Microsoft Defender Weekly Wrap - Issue #66
He wanted to see time fly
Things from Me
Good day everyone and happy Friday!
We’ve made it through to another weekend. I think for some that’s how time is actually enumerated (weekend to weekend). For many, though, this weekend coming up is when the clocks get moved ahead so that it feels like an hour of sleep is lost. So, this is your fair warning, don’t forget to set the clocks that still don’t move ahead automatically.
For those that don’t have to suffer through this unnecessary process, I’m jealous. The state I live in, Ohio, is considering halting the operation but we’ll see if that comes to fruition. They’ve been promising it for years.
This week, I have a couple different surveys for which to ask your participation. So, here we go…
…
MSI Show Satisfaction Survey
Thanks for being such avid and loyal viewers/watchers of the show. The Microsoft Security Insights show continues to grow its audience and your grass roots recommendations are a big part of that.
We're to the point, though, where we feel feedback is going to help drive a bigger and better show. Please take a moment to participate here to let us know how we're doing for both the live and audio versions of the show and if you have feedback please let us know where we can improve.
We take your feedback very seriously and are grateful for any time you can spend on this short survey:
…
LinkedIn Live Survey
There seems to be more and more people using LinkedIn Live for engagement and discussions and this honestly interests me. A couple colleagues and I are planning to give it a whirl soon, but I’m interested in how you feel about it. This will help me plan how little or how much effort to put into it.
What's your take? https://rodtrent.com/51h
…
Did you catch the news?
Microsoft Defender for Endpoint in Depth is now released! https://amzn.to/3mvTVPE
The rave reviews are already starting to pour in.
…
That’s it for me for this week. I hope you have a great weekend and week ahead. Make sure to catch up on sleep if you have to move those clocks forward because Monday will be brutal.
Talk soon.
-Rod
Things to Attend
New Ways of Automating Azure Security Management, Building on What You Have - Tue, Mar 14, 2023, 2:00 PM - 3:00 PM EST
This webinar will explore:
Why traditional approaches don’t expose the hidden data required for comprehensive Azure security
Closing the security gap by finding hard to get critical data and turn it into actionable knowledge
How to automate the process to Get and Stay Secure Quickly, Easily & Cost Effectively
How we do the KQL for you!
Two-day virtual skilling event, Tech Accelerator: Microsoft Intune Suite, April 11-12th, 2023 - Save the date and save your spot for a closer look at the Microsoft Intune Suite. Explore the latest advanced endpoint management and security solutions with technical deep dives and live Ask Microsoft Anything (AMA) sessions delivered by the engineering teams building the future of Microsoft Intune.
Things that are Related
Cloud Skills Challenge - Learn Kusto Query Language (KQL) - Welcome to Sasha Kranjac's Learn Kusto Query Language (KQL) Collection! Take an exciting journey and learn how to write Kusto Query Language (KQL) statements to query log data to perform detections, analysis, and reporting in Sentinel, Azure Data Explorer and Azure Monitor logs.

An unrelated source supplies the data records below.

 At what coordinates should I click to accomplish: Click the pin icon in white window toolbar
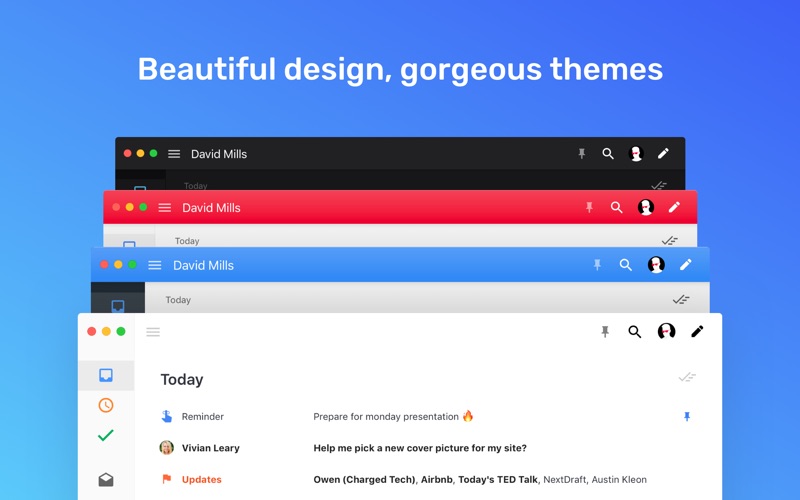(x=605, y=332)
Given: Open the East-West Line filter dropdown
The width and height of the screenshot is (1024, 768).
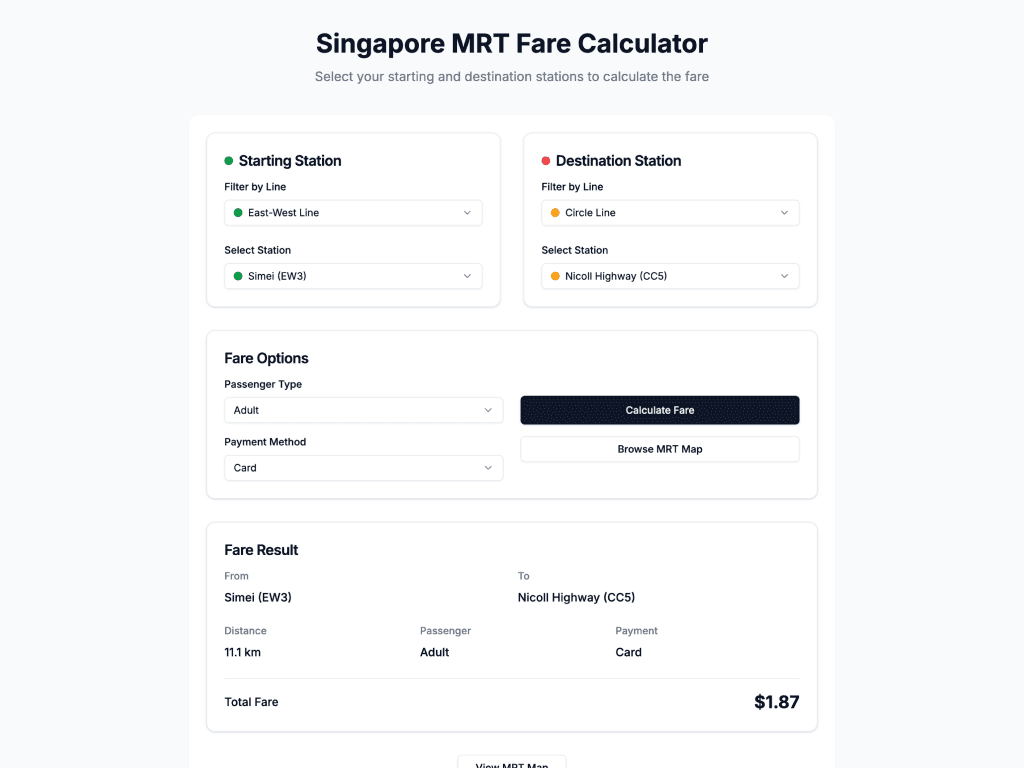Looking at the screenshot, I should coord(353,213).
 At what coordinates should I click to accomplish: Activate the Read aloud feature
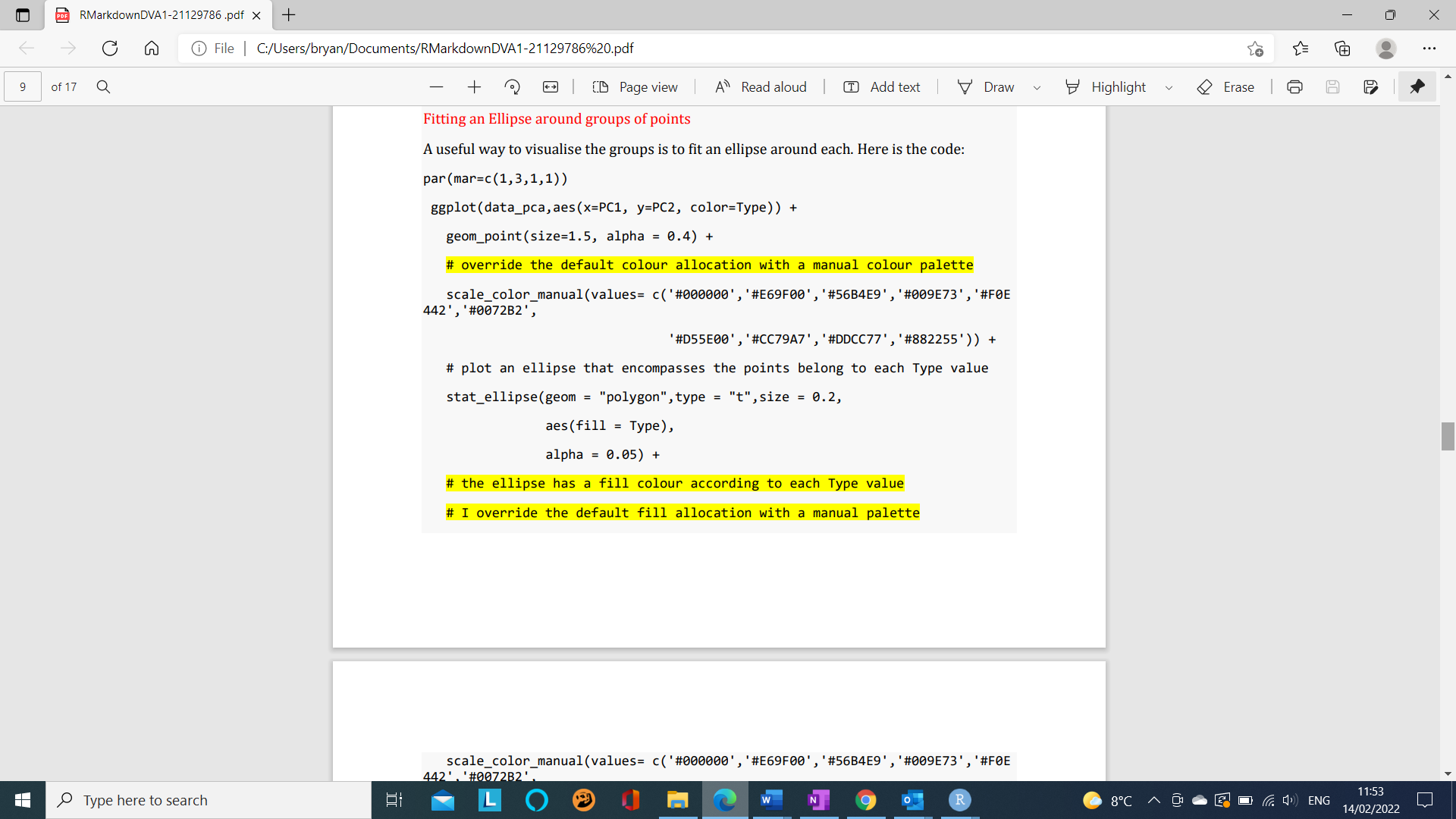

Learn Live Module: Who Hacked cloud game - Demonstrate skills learned in The Security Operations Analyst (SC-200) course. Practical experience using Microsoft Sentinel, Microsoft Purview and Microsoft Defender is helpful but not required.
International Women’s Day: The power of diversity to build stronger cybersecurity teams - Each of us can do our part in supporting women in cybersecurity in our own way. At Microsoft, building a stronger future for women in cybersecurity begins with a strong foundation here at our Microsoft home. All women within Microsoft Security deserve the resources necessary to feel connected, thriving, and empowered to achieve more. Microsoft has been focusing on building a strong community internally to make this a reality.
Things to Watch/Listen To
Microsoft Security Insights Show Episode 143 - Vasu Jakkal, CVP Microsoft SCI - It's Women in Cybersecurity month and International Women’s Day 2023! In our second episode in the series for Women in Cybersecurity month, CVP at Microsoft SCI, Vasu Jakkal, joins us to discuss Sci-Fi, Star Trek, and how to close the talent gap in Cybersecurity by having an abundant mindset.
Things in Techcommunity
Defender for Cloud Apps Outdated Browsers - Wrong User Agent String - I have been creating Activity Policies to detect logins from outdated browsers. Frustratingly, users who I know have up to date browsers installed, are still being detected by the policy for running the likes of Chrome 96 and Edge 18.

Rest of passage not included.